If you are one who cannot afford those big whites, or just like me, can't handle the weight, then using a 400mm f/5.6 or 100-400mm with TC is a advantage over using a 7D. and no TC.
I need to try my MK IV at f/11. My 1D MK III would AF at f/11 with certain lenses.


----------



## bdunbar79 (Aug 1, 2012)

I think the big points that are being left out in the analysis or the superior metering and color accuracy of the 1DX over other cameras. That goes a long way. Take a 1DX and 5D3 in fluorescent lighting and you'll see exactly what I mean.


----------



## wickidwombat (Aug 2, 2012)

Mt Spokane Photography said:


> neuroanatomist said:
> 
> 
> > As with any information, you need to consider the source. It's important to read many/most of the reviews on a particular site, to get a feel for the style. For example, while I find Bryan's reviews very reliable, it's important to note that his reviews are generally positive and upbeat - he usually finds something to praise about every lens (which is not unreasonable, but helpful to know if you're just reading one review). One of the very nice features of TDP is that in addition to the text reviews of the lenses, there are technical comparisons of sharpness, vignetting, distortion, etc., showing the actual images (as opposed to reduced and plotted data), which allows the readers to see for themselves and draw their own objective conclusions.
> ...


You should try the 300f4L with the canon 2x tc to give 600 f8 780 full frame equivalent its not a bad combo on a 1d af is respectable with the center point too you just need lots of light


----------



## neuroanatomist (Aug 2, 2012)

## WHAT YOU WILL DO
• a. From the camera forum thread, reproduce word for word the passage starting with "I need to try" and going on through "what I mean.".
• b. Render this sentence from the camera forum thread into Spanish: "It's important to read many/most of the reviews on a particular site, to get a feel for the style."
The listing placed after the camera forum thread is not required for any of this work.

## MATERIAL SUPPLIED

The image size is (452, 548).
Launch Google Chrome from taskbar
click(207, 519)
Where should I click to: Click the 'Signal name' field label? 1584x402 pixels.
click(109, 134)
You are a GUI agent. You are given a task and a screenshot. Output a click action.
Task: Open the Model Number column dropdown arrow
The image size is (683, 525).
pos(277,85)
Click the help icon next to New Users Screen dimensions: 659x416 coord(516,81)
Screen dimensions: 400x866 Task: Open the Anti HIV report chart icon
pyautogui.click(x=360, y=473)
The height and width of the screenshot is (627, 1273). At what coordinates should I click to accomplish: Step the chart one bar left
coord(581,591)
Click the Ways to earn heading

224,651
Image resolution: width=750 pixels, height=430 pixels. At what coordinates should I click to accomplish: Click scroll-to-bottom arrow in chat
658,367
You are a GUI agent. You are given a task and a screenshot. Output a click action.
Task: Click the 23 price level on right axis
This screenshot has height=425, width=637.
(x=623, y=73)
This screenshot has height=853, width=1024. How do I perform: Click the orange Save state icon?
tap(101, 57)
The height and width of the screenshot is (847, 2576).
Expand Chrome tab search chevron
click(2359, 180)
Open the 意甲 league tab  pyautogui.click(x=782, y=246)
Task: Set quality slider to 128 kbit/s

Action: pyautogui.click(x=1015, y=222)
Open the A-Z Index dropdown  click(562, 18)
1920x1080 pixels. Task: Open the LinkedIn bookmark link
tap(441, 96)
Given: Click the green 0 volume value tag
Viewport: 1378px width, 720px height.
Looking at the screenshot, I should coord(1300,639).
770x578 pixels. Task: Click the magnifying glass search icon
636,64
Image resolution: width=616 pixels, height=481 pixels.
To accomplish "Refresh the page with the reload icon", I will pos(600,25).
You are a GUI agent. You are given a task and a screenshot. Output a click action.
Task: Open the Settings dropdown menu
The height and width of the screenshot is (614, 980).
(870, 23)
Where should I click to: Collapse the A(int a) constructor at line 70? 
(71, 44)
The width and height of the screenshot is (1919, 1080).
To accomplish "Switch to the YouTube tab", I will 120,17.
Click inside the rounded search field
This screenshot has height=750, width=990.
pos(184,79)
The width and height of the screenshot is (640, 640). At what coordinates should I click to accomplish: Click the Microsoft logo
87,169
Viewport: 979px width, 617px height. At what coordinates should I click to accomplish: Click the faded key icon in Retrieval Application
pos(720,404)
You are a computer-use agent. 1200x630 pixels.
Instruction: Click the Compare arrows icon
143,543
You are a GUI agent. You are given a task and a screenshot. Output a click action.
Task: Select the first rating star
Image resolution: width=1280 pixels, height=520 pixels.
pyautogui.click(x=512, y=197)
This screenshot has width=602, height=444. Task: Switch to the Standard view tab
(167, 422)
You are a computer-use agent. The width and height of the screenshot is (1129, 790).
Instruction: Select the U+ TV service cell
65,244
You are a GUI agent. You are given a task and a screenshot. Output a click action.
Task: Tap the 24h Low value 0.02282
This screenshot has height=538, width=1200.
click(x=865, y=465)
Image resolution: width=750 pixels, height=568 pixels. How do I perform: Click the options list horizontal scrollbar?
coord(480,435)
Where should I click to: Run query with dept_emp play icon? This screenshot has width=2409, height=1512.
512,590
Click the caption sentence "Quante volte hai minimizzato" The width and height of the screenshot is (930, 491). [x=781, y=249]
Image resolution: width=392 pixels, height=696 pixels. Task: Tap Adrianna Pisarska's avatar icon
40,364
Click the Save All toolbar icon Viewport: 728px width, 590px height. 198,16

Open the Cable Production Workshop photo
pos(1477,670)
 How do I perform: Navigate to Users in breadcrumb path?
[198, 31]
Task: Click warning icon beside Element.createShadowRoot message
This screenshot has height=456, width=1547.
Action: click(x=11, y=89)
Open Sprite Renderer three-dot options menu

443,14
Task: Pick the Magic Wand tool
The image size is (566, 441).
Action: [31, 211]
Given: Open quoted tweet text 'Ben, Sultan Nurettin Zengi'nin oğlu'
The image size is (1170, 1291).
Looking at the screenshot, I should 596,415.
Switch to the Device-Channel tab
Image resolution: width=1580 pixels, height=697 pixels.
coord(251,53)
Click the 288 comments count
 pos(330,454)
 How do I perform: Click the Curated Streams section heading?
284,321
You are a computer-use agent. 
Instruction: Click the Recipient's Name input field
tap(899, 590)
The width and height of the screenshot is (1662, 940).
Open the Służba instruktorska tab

## ANSWERS IN ORDER
• a.
I need to try my MK IV at f/11. My 1D MK III would AF at f/11 with certain lenses.


----------



## bdunbar79 (Aug 1, 2012)

I think the big points that are being left out in the analysis or the superior metering and color accuracy of the 1DX over other cameras. That goes a long way. Take a 1DX and 5D3 in fluorescent lighting and you'll see exactly what I mean.

• b. Es importante leer muchas o la mayoría de las reseñas de un sitio determinado para hacerse una idea del estilo.